> [Task requirements]:
The data shown below should all be retyped exactly.

Data extracts section start

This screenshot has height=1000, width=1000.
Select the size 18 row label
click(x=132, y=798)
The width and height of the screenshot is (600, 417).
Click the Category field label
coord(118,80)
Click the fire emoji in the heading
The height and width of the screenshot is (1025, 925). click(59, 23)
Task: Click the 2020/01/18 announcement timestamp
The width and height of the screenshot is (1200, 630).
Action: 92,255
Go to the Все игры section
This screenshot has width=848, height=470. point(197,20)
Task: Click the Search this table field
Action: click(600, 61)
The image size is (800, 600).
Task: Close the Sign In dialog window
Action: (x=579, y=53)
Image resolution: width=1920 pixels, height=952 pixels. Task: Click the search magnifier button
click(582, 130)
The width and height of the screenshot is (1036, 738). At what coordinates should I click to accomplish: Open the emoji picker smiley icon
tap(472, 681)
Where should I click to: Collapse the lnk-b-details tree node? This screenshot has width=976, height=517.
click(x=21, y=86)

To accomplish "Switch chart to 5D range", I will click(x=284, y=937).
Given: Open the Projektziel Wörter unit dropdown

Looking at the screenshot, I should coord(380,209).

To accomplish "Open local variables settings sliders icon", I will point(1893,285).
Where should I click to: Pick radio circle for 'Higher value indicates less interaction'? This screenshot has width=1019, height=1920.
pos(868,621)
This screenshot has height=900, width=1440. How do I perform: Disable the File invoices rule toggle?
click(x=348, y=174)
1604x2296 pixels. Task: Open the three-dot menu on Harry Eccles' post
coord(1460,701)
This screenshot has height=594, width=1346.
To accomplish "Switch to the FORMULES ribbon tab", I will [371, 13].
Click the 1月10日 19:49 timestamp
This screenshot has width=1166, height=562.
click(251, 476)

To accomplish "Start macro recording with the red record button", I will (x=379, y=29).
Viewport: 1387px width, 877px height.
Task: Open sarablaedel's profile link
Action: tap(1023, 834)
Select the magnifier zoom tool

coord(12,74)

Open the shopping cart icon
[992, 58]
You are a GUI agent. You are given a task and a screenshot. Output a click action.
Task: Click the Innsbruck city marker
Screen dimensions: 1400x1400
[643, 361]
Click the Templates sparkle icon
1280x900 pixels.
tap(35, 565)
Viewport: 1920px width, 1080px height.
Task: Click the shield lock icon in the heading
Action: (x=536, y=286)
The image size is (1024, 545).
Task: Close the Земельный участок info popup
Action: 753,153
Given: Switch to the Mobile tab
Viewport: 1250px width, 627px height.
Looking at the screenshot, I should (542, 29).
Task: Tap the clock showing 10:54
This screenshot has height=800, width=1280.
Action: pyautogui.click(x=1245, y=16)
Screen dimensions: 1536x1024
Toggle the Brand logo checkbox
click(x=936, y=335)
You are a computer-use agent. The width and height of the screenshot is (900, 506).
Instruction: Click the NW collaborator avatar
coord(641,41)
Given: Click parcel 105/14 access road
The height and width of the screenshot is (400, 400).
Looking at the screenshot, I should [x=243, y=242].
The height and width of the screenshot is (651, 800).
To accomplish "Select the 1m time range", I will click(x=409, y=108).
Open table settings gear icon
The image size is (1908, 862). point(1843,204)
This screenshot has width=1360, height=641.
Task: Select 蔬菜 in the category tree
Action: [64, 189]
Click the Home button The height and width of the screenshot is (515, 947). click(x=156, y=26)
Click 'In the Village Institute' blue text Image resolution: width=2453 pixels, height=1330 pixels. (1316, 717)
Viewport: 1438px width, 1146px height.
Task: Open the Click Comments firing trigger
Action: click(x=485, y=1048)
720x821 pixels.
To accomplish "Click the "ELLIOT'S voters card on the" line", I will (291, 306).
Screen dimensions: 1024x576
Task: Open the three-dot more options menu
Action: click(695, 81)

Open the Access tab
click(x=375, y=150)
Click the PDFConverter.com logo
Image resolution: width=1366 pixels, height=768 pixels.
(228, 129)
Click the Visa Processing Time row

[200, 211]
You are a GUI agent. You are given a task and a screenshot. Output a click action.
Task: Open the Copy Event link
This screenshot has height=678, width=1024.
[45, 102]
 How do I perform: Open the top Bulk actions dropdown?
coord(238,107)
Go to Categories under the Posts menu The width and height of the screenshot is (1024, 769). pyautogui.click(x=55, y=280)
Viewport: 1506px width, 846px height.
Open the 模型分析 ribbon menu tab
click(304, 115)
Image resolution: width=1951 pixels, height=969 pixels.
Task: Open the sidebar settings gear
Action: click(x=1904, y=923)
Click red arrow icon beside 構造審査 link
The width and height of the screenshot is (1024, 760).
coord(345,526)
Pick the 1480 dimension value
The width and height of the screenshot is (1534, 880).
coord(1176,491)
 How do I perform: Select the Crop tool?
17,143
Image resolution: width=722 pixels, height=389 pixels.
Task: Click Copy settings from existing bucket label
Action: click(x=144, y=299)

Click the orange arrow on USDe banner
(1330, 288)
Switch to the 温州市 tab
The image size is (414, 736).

Data extracts section end

> [Written response]:
This screenshot has height=1000, width=1000.
Select the size 18 row label
click(x=132, y=798)
The width and height of the screenshot is (600, 417).
Click the Category field label
coord(118,80)
Click the fire emoji in the heading
The height and width of the screenshot is (1025, 925). click(59, 23)
Task: Click the 2020/01/18 announcement timestamp
The width and height of the screenshot is (1200, 630).
Action: 92,255
Go to the Все игры section
This screenshot has width=848, height=470. point(197,20)
Task: Click the Search this table field
Action: click(600, 61)
The image size is (800, 600).
Task: Close the Sign In dialog window
Action: (x=579, y=53)
Image resolution: width=1920 pixels, height=952 pixels. Task: Click the search magnifier button
click(582, 130)
The width and height of the screenshot is (1036, 738). At what coordinates should I click to accomplish: Open the emoji picker smiley icon
tap(472, 681)
Where should I click to: Collapse the lnk-b-details tree node? This screenshot has width=976, height=517.
click(x=21, y=86)

To accomplish "Switch chart to 5D range", I will click(x=284, y=937).
Given: Open the Projektziel Wörter unit dropdown

Looking at the screenshot, I should coord(380,209).

To accomplish "Open local variables settings sliders icon", I will point(1893,285).
Where should I click to: Pick radio circle for 'Higher value indicates less interaction'? This screenshot has width=1019, height=1920.
pos(868,621)
This screenshot has height=900, width=1440. How do I perform: Disable the File invoices rule toggle?
click(x=348, y=174)
1604x2296 pixels. Task: Open the three-dot menu on Harry Eccles' post
coord(1460,701)
This screenshot has height=594, width=1346.
To accomplish "Switch to the FORMULES ribbon tab", I will [371, 13].
Click the 1月10日 19:49 timestamp
This screenshot has width=1166, height=562.
click(251, 476)

To accomplish "Start macro recording with the red record button", I will (x=379, y=29).
Viewport: 1387px width, 877px height.
Task: Open sarablaedel's profile link
Action: tap(1023, 834)
Select the magnifier zoom tool

coord(12,74)

Open the shopping cart icon
[992, 58]
You are a GUI agent. You are given a task and a screenshot. Output a click action.
Task: Click the Innsbruck city marker
Screen dimensions: 1400x1400
[643, 361]
Click the Templates sparkle icon
1280x900 pixels.
tap(35, 565)
Viewport: 1920px width, 1080px height.
Task: Click the shield lock icon in the heading
Action: (x=536, y=286)
The image size is (1024, 545).
Task: Close the Земельный участок info popup
Action: 753,153
Given: Switch to the Mobile tab
Viewport: 1250px width, 627px height.
Looking at the screenshot, I should (542, 29).
Task: Tap the clock showing 10:54
This screenshot has height=800, width=1280.
Action: pyautogui.click(x=1245, y=16)
Screen dimensions: 1536x1024
Toggle the Brand logo checkbox
click(x=936, y=335)
You are a computer-use agent. The width and height of the screenshot is (900, 506).
Instruction: Click the NW collaborator avatar
coord(641,41)
Given: Click parcel 105/14 access road
The height and width of the screenshot is (400, 400).
Looking at the screenshot, I should [x=243, y=242].
The height and width of the screenshot is (651, 800).
To accomplish "Select the 1m time range", I will click(x=409, y=108).
Open table settings gear icon
The image size is (1908, 862). point(1843,204)
This screenshot has width=1360, height=641.
Task: Select 蔬菜 in the category tree
Action: [64, 189]
Click the Home button The height and width of the screenshot is (515, 947). click(x=156, y=26)
Click 'In the Village Institute' blue text Image resolution: width=2453 pixels, height=1330 pixels. (1316, 717)
Viewport: 1438px width, 1146px height.
Task: Open the Click Comments firing trigger
Action: click(x=485, y=1048)
720x821 pixels.
To accomplish "Click the "ELLIOT'S voters card on the" line", I will (291, 306).
Screen dimensions: 1024x576
Task: Open the three-dot more options menu
Action: click(695, 81)

Open the Access tab
click(x=375, y=150)
Click the PDFConverter.com logo
Image resolution: width=1366 pixels, height=768 pixels.
(228, 129)
Click the Visa Processing Time row

[200, 211]
You are a GUI agent. You are given a task and a screenshot. Output a click action.
Task: Open the Copy Event link
This screenshot has height=678, width=1024.
[45, 102]
 How do I perform: Open the top Bulk actions dropdown?
coord(238,107)
Go to Categories under the Posts menu The width and height of the screenshot is (1024, 769). pyautogui.click(x=55, y=280)
Viewport: 1506px width, 846px height.
Open the 模型分析 ribbon menu tab
click(304, 115)
Image resolution: width=1951 pixels, height=969 pixels.
Task: Open the sidebar settings gear
Action: click(x=1904, y=923)
Click red arrow icon beside 構造審査 link
The width and height of the screenshot is (1024, 760).
coord(345,526)
Pick the 1480 dimension value
The width and height of the screenshot is (1534, 880).
coord(1176,491)
 How do I perform: Select the Crop tool?
17,143
Image resolution: width=722 pixels, height=389 pixels.
Task: Click Copy settings from existing bucket label
Action: click(x=144, y=299)

Click the orange arrow on USDe banner
(1330, 288)
Switch to the 温州市 tab
The image size is (414, 736).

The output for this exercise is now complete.